クラブ、クラス以外関わりのない人と知り合うためのパーティーであり、もちろん全校参加だ。関係を築きやすくするため、一応は無礼講となっている。それもあり、王子の周りには同級生先輩関係なくご令嬢が集まっている。
「ノア。」
「お兄様!周りのご令嬢は宜しかったのかしら?」
少し前、同じく兄はご令嬢に取り囲まれていた。それはそうだろう。顔は整っているし、将来有望な侯爵家の跡継ぎ。なにより醸し出す魔性のオーラが周りを虜にしていくのだ。それなのに、婚約者がいない。こんな優良物件、狙わないほうがおかしい。
「あぁ、せっかくのパーティーだもの。ノアの傍にいたいからね。」
「あ、りがとうございます。」
私の前ではそんなことないけど、お兄様は滅多に笑わない。だから、周りは黄色い声を上げる。私も、その笑顔にドキドキして顔が赤くなる。
「トルカ嬢。いつも妹がお世話になっているね。これからもよろしくお願いするよ。」
「あ、い、え、私の方がノア様には助けられてばかりで。」
私の隣にいたトルカは、お兄様が来た時に、隠れるように私の背後で小さくなった。今も私の後ろから半分体をだして挨拶するだけだ。もしこれが別のご令嬢の場合、この機会を逃さずお兄様に関わっていくんだけど…
「ねぇ、ノア、久しぶりに1曲踊ろうよ。」
「そうですわね。いいかしら、トルカ。」
「も、もちろんです!私もノア様とパンドュース先輩の華麗なダンス見たいです!!」
「では、少しノアを借りますね。では、お嬢さん、お手をどうぞ。」
お兄様の手をとり、流れている曲に合わせダンスを始める。
「本当に入学おめでとう、ノア。ノアとまた、気軽に会えて嬉しいよ。」
「お兄様、2週間に1回帰ってきてたじゃないですか。」
「それでも毎日会えてた頃に比べると、やっぱり寂しいんだよ。兄として情けないかもしれないけど。」
「そ、んなことありませんわ。私もお兄様に会える回数が減ったこと寂しく思っていましたもの。」
小さい頃に言った言葉、『私には何でも話して欲しいのです。』この言葉を言った後から、お兄様は少しづつだけど、自分の思いを私には伝えてくれるようになった。誰々にこう言われて、少し悲しかったとか。

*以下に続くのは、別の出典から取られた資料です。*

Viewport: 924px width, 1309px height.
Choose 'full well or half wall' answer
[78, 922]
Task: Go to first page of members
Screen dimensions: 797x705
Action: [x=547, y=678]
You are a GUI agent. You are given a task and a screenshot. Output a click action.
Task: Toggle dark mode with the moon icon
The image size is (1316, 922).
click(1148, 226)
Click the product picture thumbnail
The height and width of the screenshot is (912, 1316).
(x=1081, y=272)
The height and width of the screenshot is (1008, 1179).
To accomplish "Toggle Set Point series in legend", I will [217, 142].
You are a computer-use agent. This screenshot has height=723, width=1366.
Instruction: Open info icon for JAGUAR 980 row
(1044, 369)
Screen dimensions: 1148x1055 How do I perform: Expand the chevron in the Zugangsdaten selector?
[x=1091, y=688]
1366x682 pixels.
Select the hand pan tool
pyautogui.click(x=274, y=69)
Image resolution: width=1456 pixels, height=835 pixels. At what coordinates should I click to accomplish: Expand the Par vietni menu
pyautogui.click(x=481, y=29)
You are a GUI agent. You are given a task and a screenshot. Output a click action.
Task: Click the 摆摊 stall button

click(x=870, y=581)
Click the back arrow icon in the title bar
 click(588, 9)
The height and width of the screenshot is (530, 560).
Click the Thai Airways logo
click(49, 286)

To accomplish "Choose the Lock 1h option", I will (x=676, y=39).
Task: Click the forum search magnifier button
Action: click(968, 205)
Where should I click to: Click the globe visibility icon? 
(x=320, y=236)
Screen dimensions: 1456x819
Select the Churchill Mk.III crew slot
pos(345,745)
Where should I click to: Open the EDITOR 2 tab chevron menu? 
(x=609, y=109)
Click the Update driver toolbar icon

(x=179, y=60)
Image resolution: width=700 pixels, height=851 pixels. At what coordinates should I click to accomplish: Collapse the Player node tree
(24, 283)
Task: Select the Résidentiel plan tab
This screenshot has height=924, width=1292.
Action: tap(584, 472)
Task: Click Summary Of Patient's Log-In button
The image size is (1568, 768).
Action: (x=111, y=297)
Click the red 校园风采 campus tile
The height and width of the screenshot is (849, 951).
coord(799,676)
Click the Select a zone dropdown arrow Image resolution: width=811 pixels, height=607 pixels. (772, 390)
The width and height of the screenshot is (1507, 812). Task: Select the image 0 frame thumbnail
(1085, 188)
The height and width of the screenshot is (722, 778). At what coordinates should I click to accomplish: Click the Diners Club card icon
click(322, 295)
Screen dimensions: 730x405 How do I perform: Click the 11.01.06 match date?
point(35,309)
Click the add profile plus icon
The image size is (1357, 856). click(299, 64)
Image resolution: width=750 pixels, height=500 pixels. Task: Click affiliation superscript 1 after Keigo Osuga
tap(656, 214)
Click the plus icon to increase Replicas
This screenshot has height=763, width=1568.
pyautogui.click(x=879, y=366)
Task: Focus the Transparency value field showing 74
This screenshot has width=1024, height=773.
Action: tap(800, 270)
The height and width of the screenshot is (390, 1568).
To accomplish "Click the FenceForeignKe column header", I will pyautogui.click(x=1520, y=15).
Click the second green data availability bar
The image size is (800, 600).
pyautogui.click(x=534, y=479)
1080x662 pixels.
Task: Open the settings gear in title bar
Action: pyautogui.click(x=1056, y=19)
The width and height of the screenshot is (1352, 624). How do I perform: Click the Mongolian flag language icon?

そのおかげもあり、今ではハッキリ伝えてくれるようになった。いい事なんだけど、私に対する今のような思いの発言も増え、ハッキリいうと私の心が持たない。妹相手にこんなにドキドキさせるなら、ご令嬢なら1発でノックアウトだ。なのに、婚約者を未だに作らないなんて勿体なさすぎる。それじゃ、どんどん良いご令嬢がいなくなってしまうのではないかと心配した。なので、何度も私から婚約者を見つけたほうがいいと言ったけど、その度に『ノアは僕が傍にいたら嫌かな?』と言ってくる。そんなこと言われたらもう、何も言えなくなってしまうではないか。
こんな優しいお兄様が、リュートルートに入ると、いずれ私を追い出すとは想像もつかない。
「殿下は優しいかい?」
「えぇ。」
「なにか殿下のことで嫌な思いはしてない?」
「なにも。」
「そう、ならいいんだ。殿下は人気者だからね。僕としてもノアが傷ついていないか心配なんだ。」
「私はなにも問題ありません。」
「僕は何があってもノアの味方だから。だから、1人で抱え込まないでね。」
「お兄様。」
ちょうど曲が終わってしまった。
「やっぱりノアはダンスも上手だね。楽しかったよ。じゃあまた。」
「はい、また。」
平静を保つよう努力したけど、周りのご令嬢のようにキャーーー!と黄色い声を上げたいのを我慢していた。よく頑張った私!と褒めてあげたい。
「ノア様!素敵なダンスでしたよ!!もう見とれちゃいました。」
「お兄様のエスコートが上手だからよ。さすがお兄様だわ。」
「パンドュース先輩も素敵でしたけれど、ノア様も負けていません!」
「ありがとう、トルカ。私、少し風にあたってこようと思うの。」
「なら私も!」
「すぐ戻るから。」
「分かりました!」
トルカを一緒には連れていけない。悪役令嬢なのは私だから、私だけでいいのだ。私さえいれば取り巻きなんか必要ない。
「まずはヒロインを見つけないと。」
イベントを成功するために。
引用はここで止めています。